In the programme notes, Burwell talks about Gravy as an exploration of the male gaze’s influence on women, even when no men are present — how women can revert to a performative femininity they’ve internalised. But that wasn’t my first instinct when watching it. I saw the inner workings of a young woman’s mind as she steps out of the shadow of her mother’s influence (a Jungian Demeter/Persephone dynamic, or an example of matrophobia — the fear of becoming one’s own mother). Layer in the unseen masculine influences — the potential boyfriend, the judgemental god — and you get a psychological cauldron of ideas forming a potent brew.

As if this mordant thematic mix wasn’t enticing enough, director Saša Ljubović brings an elegance and clarity of vision to the staging that is bracing. A single bathtub in a black space — evocative and menacing. Add in atmospheric trickery from the immersive sound design by Milo McLaughlin & Zsa Zsa Gyulay (look, I love sound design, I will always pay attention to it), cutting lighting by Frankie Clarke, and some deceptively simple design by James Smithers, and you’ve got a near-perfect “black box” execution.

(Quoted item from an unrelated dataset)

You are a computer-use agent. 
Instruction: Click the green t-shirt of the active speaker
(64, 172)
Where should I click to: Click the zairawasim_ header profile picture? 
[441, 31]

And water! I’ve not seen this much water on an independent stage in years (since the last time I saw Afterglow — coming soon to Sydney). The water becomes a character in its own right, an unpredictable scene partner adding layers of sound and physical constraint. It is unsettling — a symbol of purity and of dank dangers. (On a practical note, don’t worry — there’s no “splash zone”. You should be safe in the front row.)

Floating above all of this are two performers giving otherworldly yet grounded performances of pain, rage, twisted affection and persuasion. Both Hyeronimus and Jones (that sounds like a crime procedural on BritBox — would totally watch) rise to the tenor of the show, straddling the sometimes circular dialogue and abstract rhythms to deliver a complex 60 minutes of drama.
Gravy will not be to everyone’s liking. But for lovers of complex work, this is a beauty. Much like Gia Ophelia before it, Gravy has a short run — as part of KXT’s more experimental summer programme — but the production values of a much larger show. This is gorgeous, disturbing, thought-provoking theatre which, I’ll be honest, gave the neat-freak in me the total icks, but thrilled the theatre nerd in me.